Tabela 1 - Doses dos betabloqueadores na IC crônica
Betabloqueador Geração Dose Inicial Dose Final
Succinato de Metoprolol 12,5mg, 1X/dia 100 a 200mg, 1X/dia
Bisoprolol 1,25mg, 1X/dia 10mg, 1X/dia
Carvedilol 3,125mg, 2X/dia 25 a 50mg, 2X/dia
Nebivolol 1,25mg, 1X/dia 10mg, 1X/dia

Atualmente, as recomendações apresentadas na atualização da Diretriz Brasileira de Insuficiência Cardíaca Crônica, publicada em 2012 quanto ao uso de betabloqueadores para o tratamento da ICC sistólica são as seguintes:

Tabela 2 - Recomendações para Betabloqueadores na ICC Sistólica Incluindo Etiologia Chagásica
Classe de Recomendação Indicação Nível de Evidência
I Bisoprolol, Carvedilol e Succinato de Metoprolol para o tratamento da IC com disfunção sistólica A, B*
I Classe Funcional II-IV da NYHA com disfunção sistólica associado com IECA ou BRA A, B*
I Classe Funcional II-IV da NYHA com disfunção sistólica como monoterapia inicial B, C*
I Pacientes assintomáticos com disfunção sistólica após infarto agudo do miocárdio, c/ CMPD, CMPI, Miocardite, em associação com IECA ou BRA B, C**
IIb Nebivolol em pacientes com idade < 70 anos, e bisoprolol/carvedilol/succinato de metoprolol para idade > 70 anos, Classe Funcional II-IV da NYHA com disfunção sistólica associado com IECA ou BRA B, C*
III Propranolol e Atenolol para o tratamento da IC com disfunção sistólica C
IECA: inibidor da enzima de conversão da angiotensina; BRA: bloqueador do receptor da angiotensina; NYHA: New York Heart Association; CMPD: **Cardiomiopatia Dilatada; CMPI: **Cardiomiopatia Isquêmica; **Miocardite; *Doença de Chagas.

Outro aspecto importante a ser ressaltado é que os betabloqueadores não devem ser iniciados na vigência de uma descompensação, visto que existe um efeito depressor na função cardíaca logo no início da terapia e os benefícios são observados apenas com 2 a 3 meses de uso.

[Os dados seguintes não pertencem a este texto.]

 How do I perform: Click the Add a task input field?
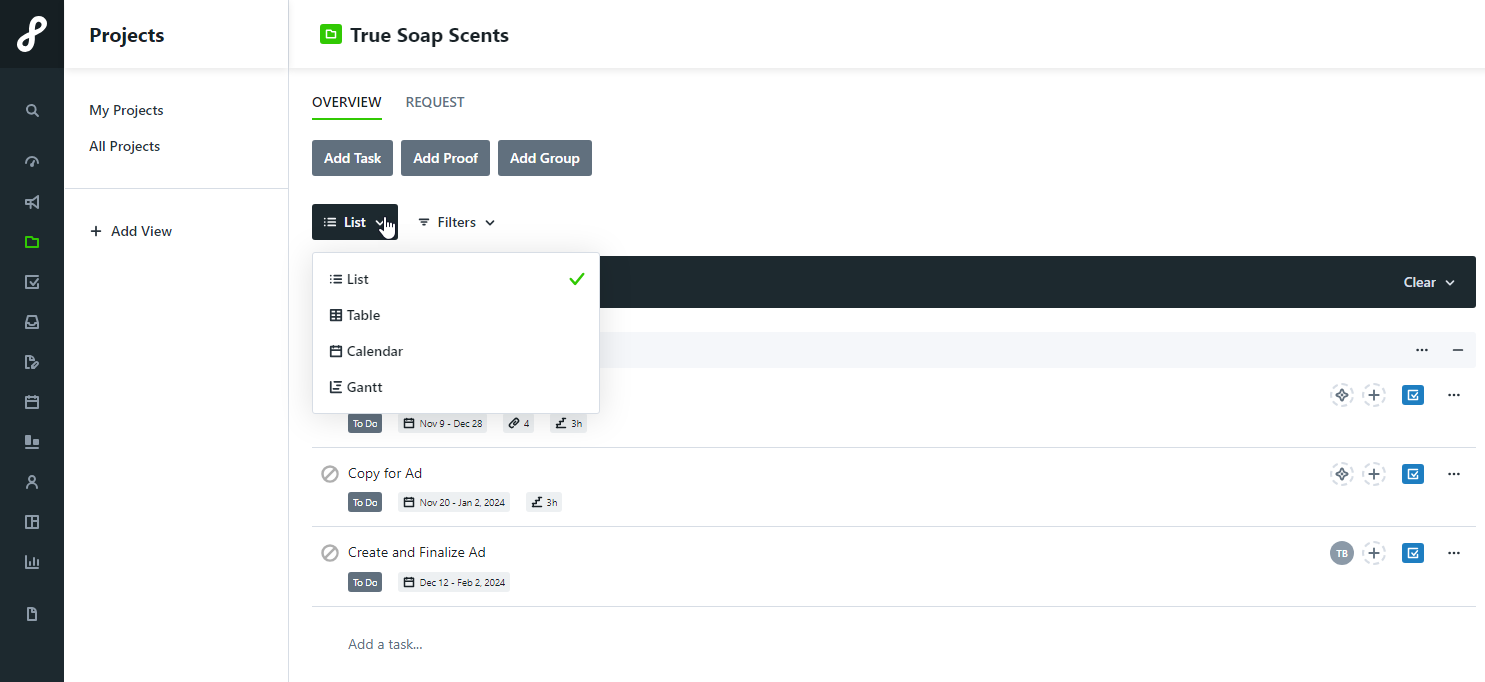[385, 644]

E no caso de uma descompensação na vigência do uso de betabloqueador, deve-se tentar manter a dose utilizada e, nos casos mais graves, reduzi-la à metade. A suspensão dessa medicação é preconizada apenas na presença de sinais de baixo débito cardíaco.

O uso dos betabloqueadores na ICC está contraindicado nos seguintes casos: pacientes com bloqueios atrioventriculares avançados; portadores de doença arterial periférica grave e portadores de asma brônquica ou DPOC grave, em vigência de broncoespasmo.

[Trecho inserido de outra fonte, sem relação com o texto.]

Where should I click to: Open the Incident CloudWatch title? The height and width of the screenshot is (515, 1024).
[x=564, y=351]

Assim, excetuando-se as circunstâncias citadas acima, os betabloqueadores estão indicados para todos os pacientes portadores de Insuficiência cardíaca crônica com disfunção sistólica sintomática e também no pós-infarto.

Betabloqueadores (BB)

Referências Bibliográficas:

  1. 1. COLUCCI, Wilson S. Rationale for and clinical trials of beta blockers in heart failure due to systolic dysfunction. UpToDate. 2012. Disponível em: < http://www.uptodate.com >. Acesso em: 11/06/2013.
  2. 2. Bocchi EA, Marcondes-Braga FG, Bacal F, Ferraz AS, Albuquerque D, Rodrigues D, et al. Sociedade Brasileira de Cardiologia. Atualização da Diretriz Brasileira de Insuficiência Cardíaca Crônica - 2012. Arq Bras Cardiol 2012: 98(1 supl. 1): 1-33
  3. 3. ROSSI NETO, J.M.; SIMÕES, M.V. Insuficiência Cardíaca. Seção 9. In: SERRANO JR, C.V.; TIMERMAN, A.; STEFANINI, E. Tratado de Cardiologia, SOCESP. 2 ed. Barueri: Manole, 2009.
  4. 4. MARCONDES BRAGA, F.G.; BACAL, F. Insuficiência Cardíaca Crônica: Tratamento. In: NICOLAU, J.C. et al. Condutas práticas em Cardiologia. Barueri: Manole, 2010. p. 373-388.
  5. 5. McMurray, J.J.V. Systolic Heart Failure. The New England Journal of Medicine, 2010; 362 (3): 228-38.
  6. 6. Bristow, M.R. β-Adrenergic Receptor Blockade in Chronic Heart Failure. Circulation, 2000; 101 (5): 558-69.